ZEROFLOG 0,074 g /100 ml collutorio, 1 flacone 100 ml di collutorio contengono: principio attivo: Diclofenac acido (acido 2-[(2,6-diclorofenil)amino] benzenacetico) g 0,074 Eccipiente(i)i con effetti noti: sodio benzoato ZEROFLOG 0,011 g/15 ml collutorio, 12 bustine Ogni bustina da 15 ml contiene: principio attivo: Diclofenac acido (acido 2-[(2,6-diclorofenil)amino] benzenacetico) g 0,011 Eccipiente(i)i con effetti noti:sodio benzoato ZEROFLOG 0,022 g /15 ml soluzione, spray per mucosa orale15 ml di soluzione contengono: principio attivo: Diclofenac acido (acido 2-[(2,6-diclorofenil)amino] benzenacetico) g 0,022 Eccipiente(i)i con effetti noti:sodio benzoato, etanolo Per l’elenco completo degli eccipienti vedere sezione 6.1
ZEROFLOG Collutorio (flacone e bustine) Sorbitolo liquido non cristallizzabile, colina (base), sodio benzoato, disodio edetato, acesulfame potassico, menta aroma naturale, pesca aroma naturale, Colorante rosso Ponceau (E124), acqua depurata. ZEROFLOG soluzione spray per mucosa orale Sorbitolo liquido non cristallizzabile, colina cloruro, disodio edetato, sodio benzoato, acesulfame potassico, olio essenziale di menta, pesca aroma naturale, colorante rosso Ponceau (E 124), Etanolo 96%, sodio idrossido, acqua depurata.
Trattamento sintomatico di stati irritativo-infiammatori anche associati a dolore del cavo orofaringeo (ad es. gengiviti, stomatiti, faringiti), anche in conseguenza di terapia dentaria conservativa o estrattiva.
Posologia Collutorio La dose raccomandata è di 2-3 sciacqui o gargarismi al giorno con 15 ml (1 misurino o 1 bustina) di collutorio puro o diluito in poca acqua. Spray per mucosa orale La dose raccomandata è di 2 spruzzi tre volte al giorno indirizzati direttamente sulla parte interessata. Ogni spruzzo eroga 0,2 ml di soluzione equivalenti a 0,3 mg di principio attivo.

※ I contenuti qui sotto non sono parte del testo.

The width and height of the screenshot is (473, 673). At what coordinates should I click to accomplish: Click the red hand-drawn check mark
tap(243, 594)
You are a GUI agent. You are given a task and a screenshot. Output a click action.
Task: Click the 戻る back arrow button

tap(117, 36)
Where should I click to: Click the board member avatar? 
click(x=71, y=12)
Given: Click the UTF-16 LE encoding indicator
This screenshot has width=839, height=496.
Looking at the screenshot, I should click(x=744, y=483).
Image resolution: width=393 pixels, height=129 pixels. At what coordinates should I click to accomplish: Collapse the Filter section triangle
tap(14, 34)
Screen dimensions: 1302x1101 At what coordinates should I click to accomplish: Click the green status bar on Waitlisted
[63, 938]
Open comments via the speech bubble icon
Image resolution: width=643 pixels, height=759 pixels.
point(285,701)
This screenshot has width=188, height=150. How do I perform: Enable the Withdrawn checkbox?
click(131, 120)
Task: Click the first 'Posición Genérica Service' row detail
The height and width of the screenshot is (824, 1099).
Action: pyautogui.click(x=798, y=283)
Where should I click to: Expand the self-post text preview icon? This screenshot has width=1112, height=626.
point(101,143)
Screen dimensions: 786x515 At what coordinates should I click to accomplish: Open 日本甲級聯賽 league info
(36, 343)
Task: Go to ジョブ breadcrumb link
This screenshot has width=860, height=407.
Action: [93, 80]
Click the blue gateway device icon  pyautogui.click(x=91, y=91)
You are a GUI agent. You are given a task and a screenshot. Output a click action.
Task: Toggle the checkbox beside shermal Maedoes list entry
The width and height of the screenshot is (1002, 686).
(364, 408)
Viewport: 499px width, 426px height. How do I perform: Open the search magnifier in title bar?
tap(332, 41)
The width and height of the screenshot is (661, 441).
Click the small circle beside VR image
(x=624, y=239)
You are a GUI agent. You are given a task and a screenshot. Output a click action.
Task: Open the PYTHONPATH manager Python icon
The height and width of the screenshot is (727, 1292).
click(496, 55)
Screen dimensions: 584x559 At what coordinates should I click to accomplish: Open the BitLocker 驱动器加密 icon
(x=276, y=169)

Collutorio (flacone e bustine) Conservare a temperatura inferiore a 25°C Soluzione spray per mucosa orale Conservare a temperatura inferiore a 25°C
L’eventuale deglutizione involontaria della dose di collutorio impiegata per sciacqui e gargarismi non comporta alcun danno per il paziente in quanto equivale a un quinto/sesto della dose prevista da posologia per via sistemica. L’uso, specie se prolungato dei preparati topici può dare luogo a fenomeni di sensibilizzazione, nel qual caso occorre interrompere la cura e istituire, se necessario, terapia idonea. Sebbene l’assorbimento sistemico sia limitato, Zeroflog deve essere somministrato con cautela nei pazienti con una storia di emorragia gastrointestinale o perforazione relativa a precedenti trattamenti attivi o storia di emorragia/ulcera peptica ricorrente (due o più episodi distinti di dimostrata ulcerazione o sanguinamento).
Poiché l’assorbimento sistemico è limitato nelle normali condizioni di utilizzo, interazioni con altri medicinali sono improbabili.
Non sono stati segnalati casi di iperdosaggio con ZEROFLOG.
GRAVIDANZA E ALLATTAMENTO
Gravidanza Non esistono dati clinici relativi all’uso di Zeroflog durante la gravidanza. Anche se l’esposizione sistemica è inferiore rispetto alla somministrazione orale, non è noto se l’esposizione sistemica a Zeroflog raggiunta dopo la somministrazione topica possa essere dannosa per un embrione/feto. Durante il primo e il secondo trimestre di gravidanza, Zeroflog non deve essere utilizzato se non in caso di assoluta necessità. Se utilizzato, la dose deve essere la più bassa possibile e la durata del trattamento la più breve possibile. Durante il terzo trimestre di gravidanza, l’uso sistemico degli inibitori della sintetasi delle prostaglandine, compreso diclofenac, può indurre tossicità cardiopolmonare e renale nel feto. Alla fine della gravidanza può verificarsi un tempo di sanguinamento prolungato, sia nella madre che nel bambino, e il travaglio può essere ritardato. Pertanto, Zeroflog è controindicato durante l’ultimo trimestre di gravidanza (vedere paragrafo 4.3). Allattamento Durante l’allattamento il prodotto va utilizzato nei casi di effettiva necessità, sotto il diretto controllo del medico.